Anna looked around at the clothes strewn everywhere and the piles of black sacks around the room. ‘Like you said, this is a job one needs to be “present” for. I vote we leave this for now and open a bottle of something cold, crisp and alcoholic.’

‘Nowthatis a plan I can support,’ Gabi replied.

Chapter Forty-Nine

ANNA WAS WAITING for the lift in the multi-storey car park. Now it was November, the shopping centre was open until nine most nights for Christmas shopping. With her trip to Canada looming, Anna had decided to get a head start. While she was watching the numbers on the display above the lift door count down, her phone rang. She grabbed it out of her handbag but dropped it immediately when she saw the caller ID.

Oh, hell! It seemed to have gotten buried under everything else. She rummaged around in her bag, silently praying it wouldn’t go to voicemail before she could get to it. Finally, her stiff and uncooperative fingers grasped it. She pulled it up to her ear. ‘Brody?’ she said breathlessly.

‘Anna.’ He sounded… different. Not good. ‘We need to talk.’

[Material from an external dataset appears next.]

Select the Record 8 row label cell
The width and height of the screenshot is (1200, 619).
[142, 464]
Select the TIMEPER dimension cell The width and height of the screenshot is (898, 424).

‘I know,’ she said, just as the lift pinged and the doors opened in front of her. She’d known they needed to talk for one week and six days now; she was just very glad that Gabi had been right and he’d come around to realizing that on his own.

She squeezed into the lift, which was already filled with people with bulky shopping bags. ‘Brody… Are you okay?’

The lift doors slid closed. Brody said something, but it sounded a bit like he was speaking underwater,and the signal kept cutting out. Damn lift!

‘I can’t hear you,’ she tried to say clearly but without actually shouting, because it suddenly seemed as if all ears in the confined space were trained on her conversation.

His reply was just garbled rubbish.

‘Don’t… Just don’t go anywhere. Okay?’ she said more loudly, not caring now who was listening. Let them have their show. ‘I’ll call you back in a minute, I promise. Just please, please pick up when I do.’

She started dialling Brody’s number the moment the lift doors opened. Seconds later, she was striding across the car park, phone pressed to her ear as it continued to ring. What was taking him so long? He must have had the phone in his hand when he’d called her, and she’d hung up less than a minute ago.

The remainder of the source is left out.